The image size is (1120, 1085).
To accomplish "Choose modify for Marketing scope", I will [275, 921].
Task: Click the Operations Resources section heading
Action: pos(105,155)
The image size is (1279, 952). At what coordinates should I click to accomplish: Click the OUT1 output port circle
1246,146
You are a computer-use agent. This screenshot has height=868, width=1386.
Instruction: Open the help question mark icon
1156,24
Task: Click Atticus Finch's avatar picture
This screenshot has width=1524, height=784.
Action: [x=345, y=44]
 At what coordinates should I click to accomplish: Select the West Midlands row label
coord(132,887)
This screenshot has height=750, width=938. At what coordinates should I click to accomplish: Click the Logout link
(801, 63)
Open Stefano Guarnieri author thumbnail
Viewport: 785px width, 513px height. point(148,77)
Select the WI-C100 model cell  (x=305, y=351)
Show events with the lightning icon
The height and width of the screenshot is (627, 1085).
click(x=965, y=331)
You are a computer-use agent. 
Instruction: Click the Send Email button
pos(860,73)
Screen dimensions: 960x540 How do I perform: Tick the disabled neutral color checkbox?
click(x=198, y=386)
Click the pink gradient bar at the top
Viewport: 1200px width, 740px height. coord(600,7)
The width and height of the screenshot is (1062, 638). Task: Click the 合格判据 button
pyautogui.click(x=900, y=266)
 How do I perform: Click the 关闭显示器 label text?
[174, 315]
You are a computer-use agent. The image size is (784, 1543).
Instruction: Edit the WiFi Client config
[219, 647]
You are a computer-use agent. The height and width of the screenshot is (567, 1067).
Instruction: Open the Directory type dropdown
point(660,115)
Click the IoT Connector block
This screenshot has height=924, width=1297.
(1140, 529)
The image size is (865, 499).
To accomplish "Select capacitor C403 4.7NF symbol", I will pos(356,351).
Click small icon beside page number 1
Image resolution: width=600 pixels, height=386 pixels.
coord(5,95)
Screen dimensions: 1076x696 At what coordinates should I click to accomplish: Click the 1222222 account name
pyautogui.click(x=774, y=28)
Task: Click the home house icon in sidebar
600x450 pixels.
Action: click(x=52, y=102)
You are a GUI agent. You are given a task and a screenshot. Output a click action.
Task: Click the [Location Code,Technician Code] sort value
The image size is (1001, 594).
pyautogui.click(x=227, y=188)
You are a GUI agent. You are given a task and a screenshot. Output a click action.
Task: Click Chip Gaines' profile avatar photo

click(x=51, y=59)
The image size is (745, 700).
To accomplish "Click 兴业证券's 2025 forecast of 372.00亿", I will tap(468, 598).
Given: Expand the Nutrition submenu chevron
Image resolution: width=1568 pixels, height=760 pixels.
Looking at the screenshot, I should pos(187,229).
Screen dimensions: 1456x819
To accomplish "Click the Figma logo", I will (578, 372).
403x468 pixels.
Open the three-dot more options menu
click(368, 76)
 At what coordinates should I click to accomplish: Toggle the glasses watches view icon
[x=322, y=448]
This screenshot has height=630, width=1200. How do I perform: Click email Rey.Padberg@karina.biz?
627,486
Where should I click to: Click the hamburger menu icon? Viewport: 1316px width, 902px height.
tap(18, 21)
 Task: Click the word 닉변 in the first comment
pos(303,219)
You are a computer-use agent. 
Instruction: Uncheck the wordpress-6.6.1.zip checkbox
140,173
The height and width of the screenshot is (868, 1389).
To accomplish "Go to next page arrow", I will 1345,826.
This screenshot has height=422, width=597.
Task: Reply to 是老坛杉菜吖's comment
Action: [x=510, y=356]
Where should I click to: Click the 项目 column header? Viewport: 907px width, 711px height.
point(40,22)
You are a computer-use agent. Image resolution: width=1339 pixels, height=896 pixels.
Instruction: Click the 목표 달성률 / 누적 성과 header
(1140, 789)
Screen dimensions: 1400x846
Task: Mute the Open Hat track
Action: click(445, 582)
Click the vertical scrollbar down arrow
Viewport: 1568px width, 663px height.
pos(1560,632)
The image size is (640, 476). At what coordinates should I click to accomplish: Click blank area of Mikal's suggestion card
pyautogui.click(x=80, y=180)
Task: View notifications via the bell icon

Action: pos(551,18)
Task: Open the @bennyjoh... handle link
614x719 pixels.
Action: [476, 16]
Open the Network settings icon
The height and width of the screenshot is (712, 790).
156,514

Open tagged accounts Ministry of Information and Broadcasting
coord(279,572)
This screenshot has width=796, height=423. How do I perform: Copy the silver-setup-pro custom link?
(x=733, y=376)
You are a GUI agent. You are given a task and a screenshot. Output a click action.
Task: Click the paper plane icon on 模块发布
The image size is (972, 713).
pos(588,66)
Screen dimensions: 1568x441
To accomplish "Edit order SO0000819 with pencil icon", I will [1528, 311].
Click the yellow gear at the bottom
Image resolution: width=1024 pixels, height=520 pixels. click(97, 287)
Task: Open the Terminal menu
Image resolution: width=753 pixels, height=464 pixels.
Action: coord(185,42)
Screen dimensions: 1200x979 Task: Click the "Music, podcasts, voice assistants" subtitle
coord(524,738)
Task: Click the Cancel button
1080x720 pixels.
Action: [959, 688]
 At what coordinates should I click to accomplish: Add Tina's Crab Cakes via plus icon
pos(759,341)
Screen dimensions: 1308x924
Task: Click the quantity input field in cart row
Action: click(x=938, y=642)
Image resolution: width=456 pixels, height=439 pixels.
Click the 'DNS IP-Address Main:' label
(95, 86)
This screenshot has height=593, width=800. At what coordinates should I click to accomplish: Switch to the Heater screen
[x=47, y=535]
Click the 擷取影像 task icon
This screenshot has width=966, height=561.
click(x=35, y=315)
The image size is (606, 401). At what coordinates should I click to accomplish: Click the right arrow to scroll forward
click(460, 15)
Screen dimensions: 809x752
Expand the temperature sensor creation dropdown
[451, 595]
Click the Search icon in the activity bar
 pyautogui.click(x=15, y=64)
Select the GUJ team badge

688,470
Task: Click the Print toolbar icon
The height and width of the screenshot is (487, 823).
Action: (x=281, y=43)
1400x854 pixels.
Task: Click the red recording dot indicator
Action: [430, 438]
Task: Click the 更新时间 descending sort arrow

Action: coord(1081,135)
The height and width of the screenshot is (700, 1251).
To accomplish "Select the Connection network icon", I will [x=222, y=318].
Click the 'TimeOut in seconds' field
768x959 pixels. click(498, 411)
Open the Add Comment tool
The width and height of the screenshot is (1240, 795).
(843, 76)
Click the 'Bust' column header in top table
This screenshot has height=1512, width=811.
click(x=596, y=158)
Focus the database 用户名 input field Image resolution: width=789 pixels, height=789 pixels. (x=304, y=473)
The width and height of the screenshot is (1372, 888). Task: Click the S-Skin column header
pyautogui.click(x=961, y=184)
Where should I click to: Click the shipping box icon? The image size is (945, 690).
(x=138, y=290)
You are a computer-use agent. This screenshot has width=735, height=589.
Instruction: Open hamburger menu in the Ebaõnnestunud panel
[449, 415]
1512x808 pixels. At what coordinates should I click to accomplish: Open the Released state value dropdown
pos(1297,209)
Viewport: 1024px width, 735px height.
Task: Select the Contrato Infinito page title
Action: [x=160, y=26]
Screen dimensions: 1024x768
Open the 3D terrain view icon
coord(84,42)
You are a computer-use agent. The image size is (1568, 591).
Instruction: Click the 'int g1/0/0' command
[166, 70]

◇ ◇ ◇ ◇ ◇ ◇ ◇

**What is being asked**
How many lines in this listing contain "agent"? Give that number and stop.

**Result below**
11